Tugas pemerintah belum selesai hanya dengan membangun sekolah, menyusun kurikulum dan memberikan Bantuan Operasional Sekolah (BOS). Menjamin ketersediaan pengajar yang berkomitmen, kompeten dan memastikan bahwa anak-anak benar-benar mengakses fasilitas pendidikan juga merupakan tugas negara.
Terpenuhinya hak anak di bidang pendidikan merupakan pondasi dan modal anak sebagai generasi penerus pembangunan bangsa yang lebih maju, adil dan makmur sebagaimana cita-cita pendiri bangsa Indonesia.
Kekurangan Guru Tak Tepat Dijadikan Alasan
Sering kali disampaikan bahwa tantangan terbesar pendidikan di Asmat adalah karena sedikitnya jumlah guru yang mau mengajar di sana. Hal ini sama sekali tidak dapat dijadikan alasan. Memberikan insentif lebih bagi yang bersedia menjadi pengajar di Asmat semestinya dilakukan untuk mendorong minat guru.
Jika mengatakan bahwa fasilitas sekolah sudah ada tetapi sedikit sekali anak yang bersekolah karena harus membantu orang tuanya mencari nafkah, maka mesti solusinya harus dicari.
Suku Asmat memang sebagian besar masih menjalankan tradisi meramu, yaitu mengambil makanan dari hutan-hutan yang ada di sekitar mereka. Masyarakat bisa pergi ke hutan untuk jangka waktu yang cukup lama, bahkan sampai berbulan-bulan.
Anak-anak biasanya dibawa oleh orangtua ikut meramu dan tinggal di hutan. Ketika kembali ke desa dan bersekolah, mereka sudah lupa dengan apa yang mereka pelajari.
Bahkan jika anak kembali ke kampung melewati masa tahun ajaran, maka terpaksa mereka mengulang kelas atau akhirnya putus sekolah.
Ironisnya, di tengah kondisi ini, tahun 2020 Polda Papua justru menemukan adanya dugaan korupsi terkait dana desa di lima kabupaten di Papua, termasuk Asmat. Di dalam dana-dana desa yang dikorupsi, terdapat anggaran yang seharusnya diperuntukkan bagi pendidikan. Ini menunjukkan belum maksimalnya upaya pemerintah daerah untuk memperbaiki kondisi melek huruf dan pendidikan di daerah Asmat.
Sekali lagi, mendirikan sekolah saja tidak cukup. Jika anak-anak tidak pernah pergi ke sekolah tersebut, maka pendirian sekolah adalah sebuah kegagalan. Harus ada solusi yang membuat anak terus berada di sekolah demi kepentingan terbaik mereka.

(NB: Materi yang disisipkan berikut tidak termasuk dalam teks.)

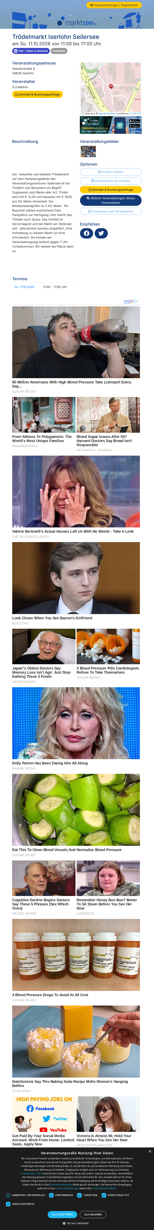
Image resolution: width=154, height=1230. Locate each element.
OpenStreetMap (106, 113)
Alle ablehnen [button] (93, 1214)
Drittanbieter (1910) (32, 1173)
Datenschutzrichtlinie (104, 1188)
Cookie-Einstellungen (67, 1188)
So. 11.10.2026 (24, 287)
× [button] (149, 1151)
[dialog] (77, 1188)
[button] (77, 1223)
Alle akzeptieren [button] (62, 1214)
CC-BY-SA (135, 113)
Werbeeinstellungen (61, 1184)
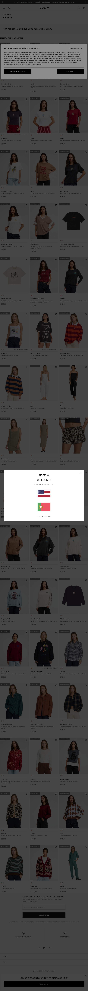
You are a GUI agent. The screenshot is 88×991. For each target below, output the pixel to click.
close (80, 473)
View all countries (44, 516)
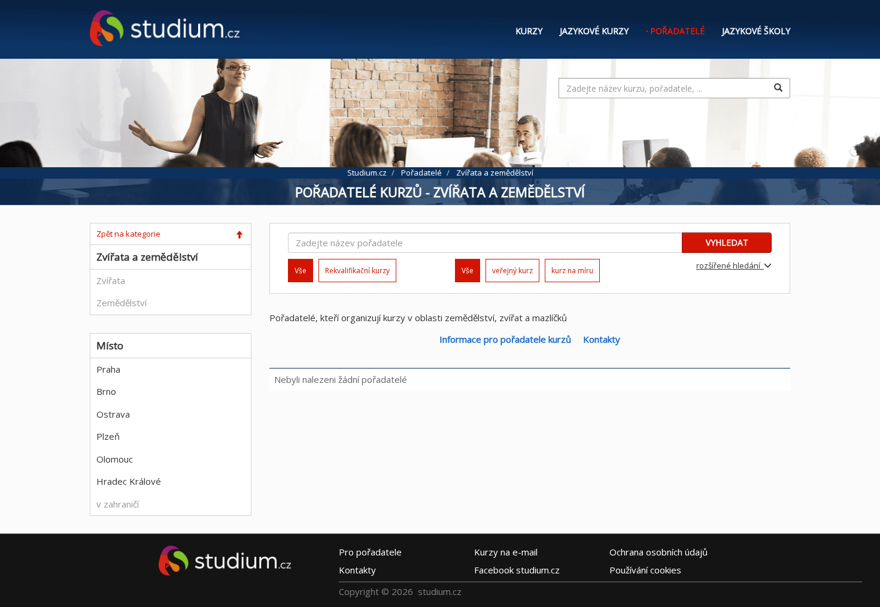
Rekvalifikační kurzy (357, 270)
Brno (106, 391)
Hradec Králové (128, 481)
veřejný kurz (512, 270)
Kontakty (601, 339)
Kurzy (528, 31)
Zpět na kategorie (128, 233)
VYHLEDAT (727, 242)
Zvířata (110, 280)
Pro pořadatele (370, 552)
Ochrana (658, 552)
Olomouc (114, 459)
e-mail (506, 552)
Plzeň (108, 436)
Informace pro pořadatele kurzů (505, 339)
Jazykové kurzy (594, 31)
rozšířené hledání (730, 265)
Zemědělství (121, 303)
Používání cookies (645, 570)
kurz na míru (572, 270)
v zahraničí (117, 504)
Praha (108, 369)
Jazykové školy (756, 31)
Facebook (517, 570)
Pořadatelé (677, 31)
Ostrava (113, 414)
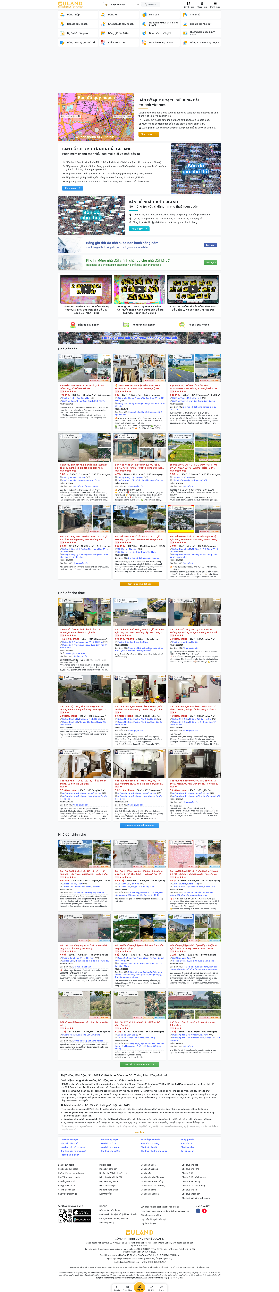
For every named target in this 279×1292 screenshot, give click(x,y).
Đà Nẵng (144, 642)
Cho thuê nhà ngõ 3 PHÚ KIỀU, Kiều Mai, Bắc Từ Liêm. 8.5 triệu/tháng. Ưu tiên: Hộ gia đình (138, 708)
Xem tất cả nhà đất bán (139, 584)
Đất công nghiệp (135, 895)
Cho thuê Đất (188, 1173)
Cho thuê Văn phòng (191, 1181)
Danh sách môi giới (107, 1185)
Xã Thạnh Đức (123, 884)
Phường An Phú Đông (202, 549)
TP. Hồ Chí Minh (194, 398)
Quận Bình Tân (97, 645)
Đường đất (147, 972)
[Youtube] (204, 1210)
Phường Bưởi (194, 796)
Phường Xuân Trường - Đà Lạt (150, 958)
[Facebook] (198, 1210)
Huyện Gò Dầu (138, 886)
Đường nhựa (133, 1043)
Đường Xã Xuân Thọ (126, 958)
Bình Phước (99, 401)
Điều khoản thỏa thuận (109, 1210)
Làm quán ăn (142, 974)
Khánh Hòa (192, 884)
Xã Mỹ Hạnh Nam (196, 1038)
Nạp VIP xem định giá (67, 1194)
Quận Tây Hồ (206, 796)
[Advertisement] (139, 71)
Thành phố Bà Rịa (83, 961)
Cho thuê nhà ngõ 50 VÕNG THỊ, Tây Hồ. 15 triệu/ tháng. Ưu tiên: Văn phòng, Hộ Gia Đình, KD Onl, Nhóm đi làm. (194, 782)
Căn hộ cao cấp (80, 656)
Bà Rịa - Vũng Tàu (101, 961)
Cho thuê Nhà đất (190, 1165)
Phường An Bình (69, 477)
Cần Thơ (81, 477)
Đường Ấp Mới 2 (179, 1035)
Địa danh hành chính (108, 1190)
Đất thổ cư (188, 407)
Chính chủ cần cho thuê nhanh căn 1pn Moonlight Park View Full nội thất (80, 631)
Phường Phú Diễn (141, 719)
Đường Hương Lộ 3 (71, 549)
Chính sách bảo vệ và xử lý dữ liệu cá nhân (118, 1214)
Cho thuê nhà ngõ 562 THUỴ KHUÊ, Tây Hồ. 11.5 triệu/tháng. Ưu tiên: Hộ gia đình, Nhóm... (139, 782)
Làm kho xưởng (128, 1046)
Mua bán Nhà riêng (149, 1169)
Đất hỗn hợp (134, 892)
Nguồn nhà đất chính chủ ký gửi (113, 1173)
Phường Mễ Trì (195, 722)
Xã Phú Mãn (177, 480)
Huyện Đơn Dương (195, 961)
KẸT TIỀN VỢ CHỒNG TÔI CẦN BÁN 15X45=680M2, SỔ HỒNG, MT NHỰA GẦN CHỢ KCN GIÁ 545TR (194, 387)
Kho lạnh (132, 650)
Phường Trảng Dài (125, 477)
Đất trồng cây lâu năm (149, 558)
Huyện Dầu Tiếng (195, 401)
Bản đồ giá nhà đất (66, 1181)
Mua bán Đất (146, 1173)
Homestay (202, 969)
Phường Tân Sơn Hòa (144, 398)
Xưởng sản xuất (144, 650)
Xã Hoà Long (68, 961)
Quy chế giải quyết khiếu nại (153, 1219)
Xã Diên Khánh (179, 884)
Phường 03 (139, 403)
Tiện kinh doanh (147, 1043)
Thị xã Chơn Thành (84, 401)
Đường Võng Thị (179, 793)
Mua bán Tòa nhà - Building (153, 1185)
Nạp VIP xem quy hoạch (69, 1177)
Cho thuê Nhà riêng (190, 1169)
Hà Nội (187, 477)
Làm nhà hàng (128, 974)
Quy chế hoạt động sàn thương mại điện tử (160, 1207)
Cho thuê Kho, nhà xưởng (193, 1185)
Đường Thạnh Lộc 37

Bersinergi dan berkolaborasi dengan masyarakat adat, pemuka agama, lembaga-lembaga masyarakat dan bahkan orang tua anak mesti direalisasikan untuk menjadikan pendidikan sebagai tanggung jawab bersama.
Kita tidak boleh berpasrah pada kondisi yang memang banyak tantangan, sehingga diperlukan inovasi dan juga kerja cerdas dan terukur untuk mengejarketertinggalan pendidikan anak-anak di Asmat.
Pendidikan sangatlah penting. Dengan pendidikan, kita dapat mencegah potensi anak-anak menjadi korban penipuan dan eksploitasi, mempertahankan ruang hidup, memahami lingkungan lebih baik dan mencapai potensi maksimalnya. Melalui pendidikan pula, anak-anak lebih mudah dikenalkan tentang hak-hak anak, serta cara melapor jika haknya dilanggar.
Di sisi lain, perkembangan di luar Asmat semakin pesat, ironis rasanya membiarkan anak-anak di Asmat dalam kondisi kemampuan literasi dan pendidikanyang rendah. Alangkah baiknya jika pemerintah dan tentu saja kita semua yang peduli pada kondisi anak-anak di Asmat, melakukan sesuatu tindakan nyata untuk membantu pendidikan mereka.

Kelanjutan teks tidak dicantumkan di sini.